Welch­er Lehrmei­n­ung das Bun­des­gericht fol­gen will, lässt es in der Folge offen. Es sei jeden­falls willkür­lich, wenn das Kan­ton­s­gericht der Beschw­erde­führerin vor­w­erfe, im Beru­fungsver­fahren keine Anträge betr­e­f­fend Ehe­gat­te­nun­ter­halt gestellt zu haben. Da Eheschutz­mass­nah­men in Frage stün­den, die dem sum­marischen Ver­fahren unter­liegen, habe die Beschw­erde­führerin keine Anschluss­beru­fung ein­le­gen kön­nen. Auch eine “vor­sor­gliche” Haupt­beru­fung habe die Beschw­erde­führerin nicht erheben kön­nen, da die erste Instanz ihre Anträge gut­ge­heis­sen habe, so dass auf die Beru­fung man­gels Rechtss­chutz­in­ter­esse nicht einzutreten gewe­sen wäre. Das Kan­ton­s­gericht Freiburg habe in seinem Leit­entscheid zum “the­o­retis­chen Einkom­men” selb­st bemerkt, dass in einem solchen Fall nach Würdi­gung der konkreten Umstände allen­falls drauf zu verzicht­en sei, das the­o­retis­che Einkom­men rück­wirk­end anzurech­nen. Willkür­lich sei das Urteil zudem auch im Ergeb­nis, da der Beschw­erde­führerin erhe­bliche Beiträge voren­thal­ten wür­den, obwohl sie im erstin­stan­zlichen Ver­fahren für den Fall, dass kein Betreu­ung­sun­ter­halt gesprochen würde, wesentlich höheren Ehe­gat­te­nun­ter­halt ver­langt habe.

Kom­men­tar

Das Bun­des­gericht lässt offen, ob die Freiburg­er Recht­sprechung zum “the­o­retis­chen Einkom­men” mit Bun­desrecht vere­in­bar ist, da es das Kan­ton­s­gericht­surteil bere­its aus prozes­sualen Grün­den aufhebt. Nach hier vertreten­er Ansicht überzeugt die Freiburg­er Recht­sprechung. Betreu­ung­sun­ter­halt ist nur geschuldet, wenn das Manko des obhuts­berechtigten Eltern­teils kausal auf Kinder­be­treu­ungspflicht­en zurück­zuführen ist. In diesem Sinne hat im Urteil 5A_503/2020 vom 16.12.2020 (E. 6) auch das Bun­des­gericht entsch­ieden. Es schützte den Entscheid der Vorin­stanz, dem obhuts­berechtigten Eltern­teil Betreu­ung­sun­ter­halt zu ver­weigern, weil dieser unab­hängig von Kinder­be­treu­ungspflicht­en bere­its aus medi­zinis­chen Grün­den kein­er Arbeit nachge­hen kon­nte. Bedeu­tung hat die Freiburg­er Recht­sprechung ins­beson­dere für Kinder unver­heirateter Eltern, da dort das verbleibende Manko des obhuts­berechtigten Eltern­teils nicht über den Ehe­gat­te­nun­ter­halt aus­geglichen wer­den kann.

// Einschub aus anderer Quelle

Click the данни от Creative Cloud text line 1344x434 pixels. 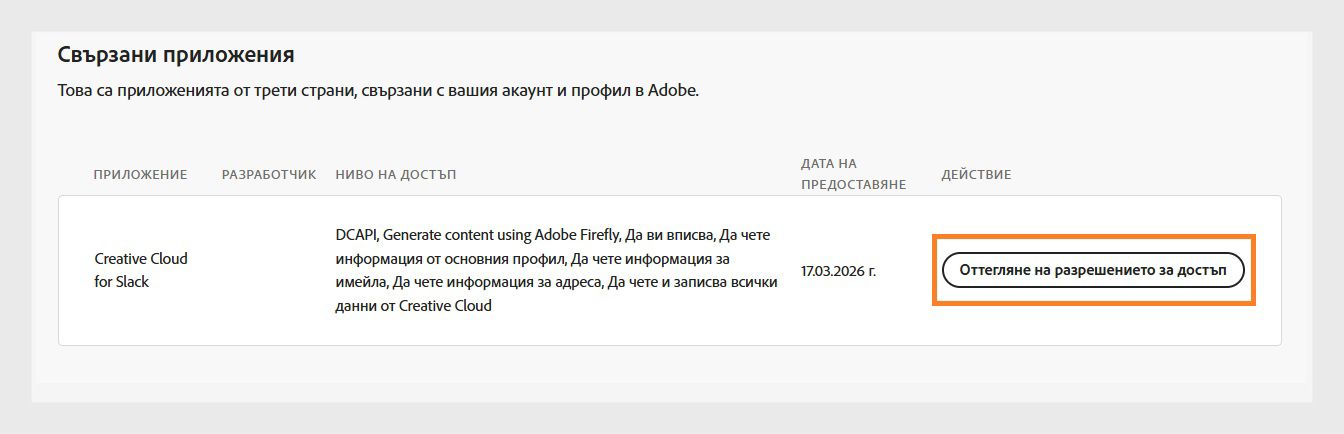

Abschliessend sei in prozes­sualer Hin­sicht die Frage aufge­wor­fen, ob das Obsiegen der Beschw­erde­führerin im erstin­stan­zlichen Ver­fahren es ihr tat­säch­lich verun­möglichte, in der Beru­fungsant­wort Even­tu­al­begehren zu stellen. Das Kan­ton­s­gericht Luzern hat in einem kür­zlich pub­lizierten Leit­entscheid mit Ver­weis auf die Lehre Even­tu­al­begehren in der Beru­fungsant­wort in dieser Kon­stel­la­tion für zuläs­sig gek­lärt (LGVE 2022 II Nr. 3). Hätte das Bun­des­gericht eben­so entsch­ieden, wäre das Urteil aus prozes­sualen Grün­den nicht zu bean­standen gewe­sen und das Bun­des­gericht hätte sich zur Bun­desrecht­skon­for­mität der Freiburg­er Recht­sprechung äussern können.